╔══
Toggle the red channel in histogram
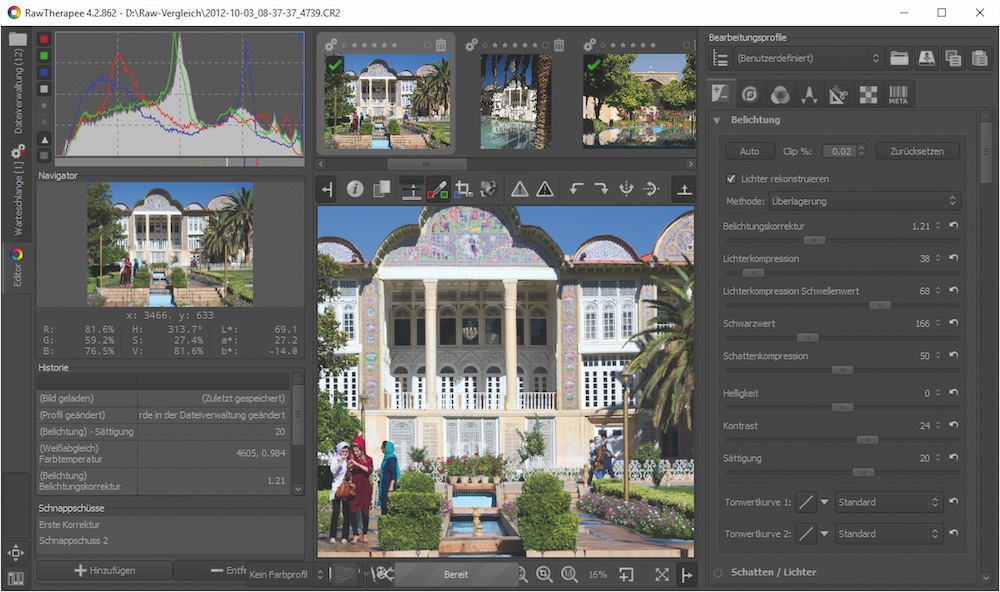This screenshot has width=1000, height=592. pyautogui.click(x=44, y=39)
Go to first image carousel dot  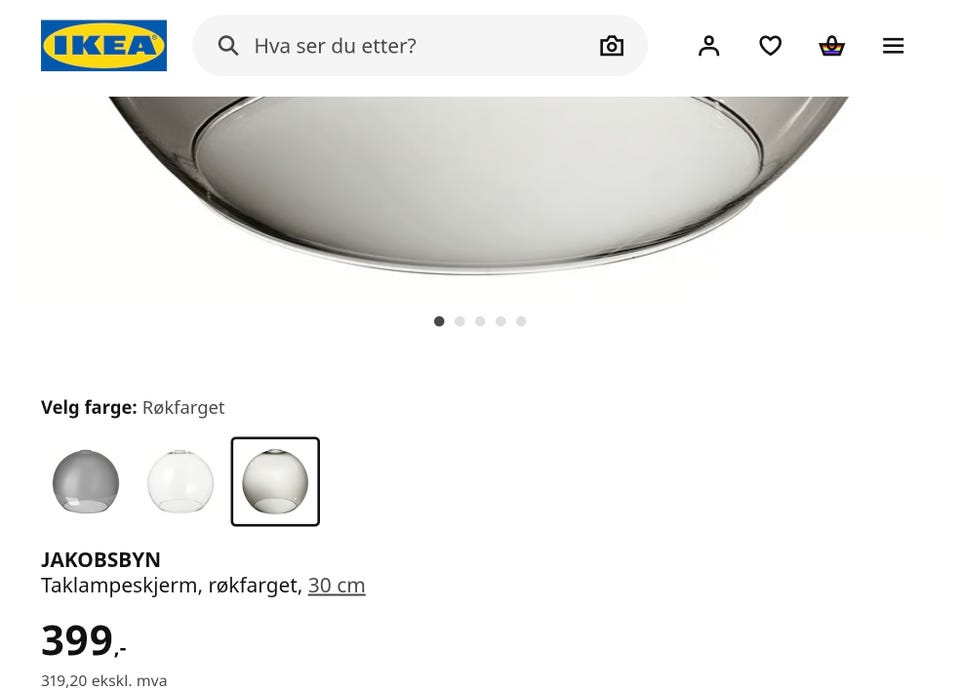pos(439,322)
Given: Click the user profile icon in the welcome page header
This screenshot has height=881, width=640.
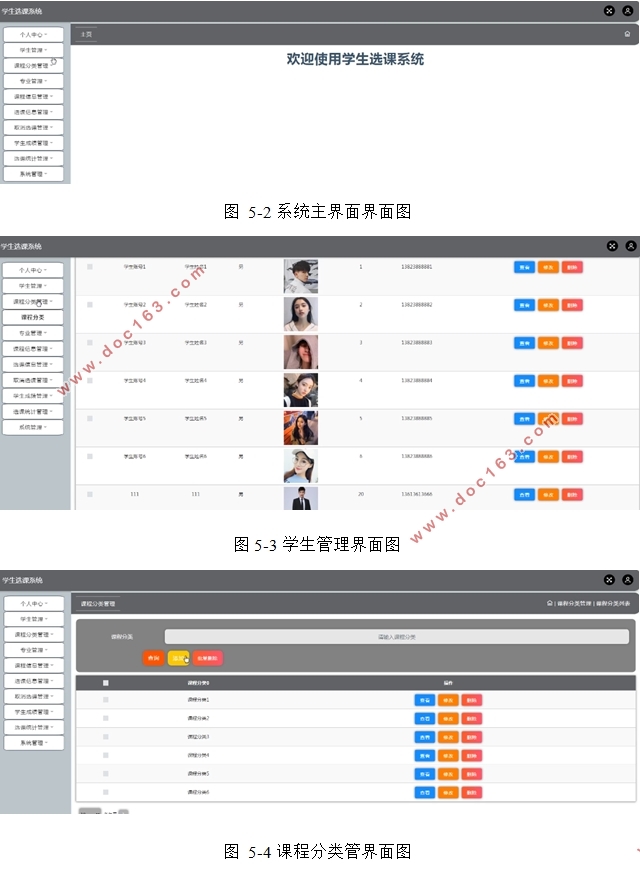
╚══
• Work required:
In the records above, find the line containing "Given: Click the", then please restate it and each line after it word for word, pictures excluded.

• Result of this task:
Given: Click the user profile icon in the welcome page header
This screenshot has height=881, width=640.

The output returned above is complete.